Urban Ladder shifted to offline retail in 2017, in an effort to becoming an omnichannel brand. Urban Ladder opened its first flagship store in Bangalore in on 8 July 2017.

In November 2020, Reliance Retail acquired a 96% stake in the company in a ₹182 crore deal.

== Products and services ==
The company delivers to over 83 cities in India and provides services such as furniture delivery, installation, and augmented reality (AR) technology, allowing customers to visualize products in their homes.

In addition to its online platform, Urban Ladder also has brick-and-mortar stores across major cities in India. The company also provides interior design consultancy services to help customers create personalized and functional living spaces.

== Funding and acquisition ==
Urban Ladder first secured seed capital of $US1 million from Kalaari Capital in August 2012. The company later raised another $US5 million in a Series A round led by SAIF Partners; Kalaari Capital also participated in the Series A funding. The company subsequently raised $US21 million in a Series B round of funding led by Steadview Capital, SAIF Partners and Kalaari Capital Four months after the company raised Series B funding from Steadview Capital and existing investors SAIF Partners and Kalaari Capital, Urban Ladder received a personal investment from Ratan Tata, Tata Sons.

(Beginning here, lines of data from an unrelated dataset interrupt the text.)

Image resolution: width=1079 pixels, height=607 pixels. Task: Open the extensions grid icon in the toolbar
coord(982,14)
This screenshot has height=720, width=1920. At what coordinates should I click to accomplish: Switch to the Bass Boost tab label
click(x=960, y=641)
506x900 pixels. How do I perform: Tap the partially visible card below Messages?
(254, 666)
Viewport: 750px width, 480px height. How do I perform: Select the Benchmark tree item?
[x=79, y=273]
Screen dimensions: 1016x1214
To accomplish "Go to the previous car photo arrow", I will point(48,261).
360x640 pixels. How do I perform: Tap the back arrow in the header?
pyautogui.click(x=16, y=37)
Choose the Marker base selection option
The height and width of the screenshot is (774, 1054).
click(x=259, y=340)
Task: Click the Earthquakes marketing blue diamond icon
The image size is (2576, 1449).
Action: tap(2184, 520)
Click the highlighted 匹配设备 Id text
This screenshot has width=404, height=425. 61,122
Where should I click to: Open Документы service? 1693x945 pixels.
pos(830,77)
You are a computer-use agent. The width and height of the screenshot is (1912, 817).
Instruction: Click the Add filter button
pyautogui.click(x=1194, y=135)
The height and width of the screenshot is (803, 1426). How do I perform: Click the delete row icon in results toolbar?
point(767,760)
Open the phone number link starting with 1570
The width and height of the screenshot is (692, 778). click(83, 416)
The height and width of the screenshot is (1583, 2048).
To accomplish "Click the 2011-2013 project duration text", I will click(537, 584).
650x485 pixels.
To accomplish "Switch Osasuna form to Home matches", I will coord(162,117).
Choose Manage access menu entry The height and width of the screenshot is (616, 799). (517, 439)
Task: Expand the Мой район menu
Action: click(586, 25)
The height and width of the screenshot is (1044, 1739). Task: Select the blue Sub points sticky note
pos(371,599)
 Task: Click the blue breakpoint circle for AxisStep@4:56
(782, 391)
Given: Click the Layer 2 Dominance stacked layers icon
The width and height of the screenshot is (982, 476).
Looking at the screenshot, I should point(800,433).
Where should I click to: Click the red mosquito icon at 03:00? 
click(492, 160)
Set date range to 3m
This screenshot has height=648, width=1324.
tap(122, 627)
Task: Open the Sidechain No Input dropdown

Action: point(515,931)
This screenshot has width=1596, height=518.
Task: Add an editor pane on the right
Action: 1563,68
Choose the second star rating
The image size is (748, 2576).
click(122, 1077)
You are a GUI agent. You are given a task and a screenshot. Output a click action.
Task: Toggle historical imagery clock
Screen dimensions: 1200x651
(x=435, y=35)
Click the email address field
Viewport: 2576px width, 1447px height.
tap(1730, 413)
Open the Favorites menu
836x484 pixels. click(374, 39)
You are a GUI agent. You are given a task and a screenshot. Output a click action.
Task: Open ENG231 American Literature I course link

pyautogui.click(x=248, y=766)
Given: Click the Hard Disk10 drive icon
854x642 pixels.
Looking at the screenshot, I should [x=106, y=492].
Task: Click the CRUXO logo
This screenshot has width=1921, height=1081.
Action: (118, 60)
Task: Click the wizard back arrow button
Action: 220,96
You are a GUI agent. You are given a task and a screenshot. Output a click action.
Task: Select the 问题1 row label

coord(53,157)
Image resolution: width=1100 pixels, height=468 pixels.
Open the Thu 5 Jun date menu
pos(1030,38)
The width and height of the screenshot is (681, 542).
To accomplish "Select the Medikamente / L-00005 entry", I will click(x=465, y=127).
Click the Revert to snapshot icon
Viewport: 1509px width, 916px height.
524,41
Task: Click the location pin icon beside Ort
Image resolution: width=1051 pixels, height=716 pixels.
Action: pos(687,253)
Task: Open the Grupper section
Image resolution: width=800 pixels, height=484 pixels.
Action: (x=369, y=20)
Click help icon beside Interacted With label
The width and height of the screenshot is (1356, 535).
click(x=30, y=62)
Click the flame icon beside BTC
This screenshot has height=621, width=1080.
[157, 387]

On 9 April 2015, Urban Ladder announced that they had raised $US50 million in funding led by Sequoia Capital and TR Capital. Existing investors Steadview Capital, SAIF Partners and Kalaari Capital were also participants.

Urban Ladder, raised an internal funding round of $12 million from investors Kalaari Capital, Saif Partners, Sequoia Capital, and Steadview Capital in February 2018. Combined with the $15 million raised in January 2017, these funds were used to further Urban Ladder's online and offline omnichannel expansion – a decisive step towards profitability in FY 18–19. With a $27 million infusion over 12 months, Urban Ladder's omnichannel approach and profitability push will help it build a powerful retail brand.

In 2020, Urban Ladder was acquired by Reliance Retail Venture Ltd (RRVL), a subsidiary of Reliance Industry Ltd (RIL), in an all-cash buyout of a 96 per cent stake in Urban Ladder for $24.5 million (₹182.12 crore).

== Business model ==
Urban Ladder uses both online and offline business models for distribution. the brand has also put its products on marketplaces, like Amazon and Flipkart. Urban Ladder has partnered with Zefo and Quikr to provide furniture exchange offers where customers can exchange old furniture for new ones. Urban Ladder has also partnered with Homelane and GoZefo as their distribution partners.

===Urban Interiors===
Urban Ladder launched design consultation as a service in 2016.

===The Urban Ladder Design Network===
Urban Ladder works with external designers besides its in-house collections and consultations. The Urban Ladder Design Network provides external designers with 3D rendered models of its products. The partnered designers also get priority inventory blocking on Urban Ladder's products and a commission when their clients select Urban Ladder's designs for their homes. Currently, Urban Ladder has over 600 design firms working with them as part of The Urban Ladder Design Network, with the tribe increasing every month.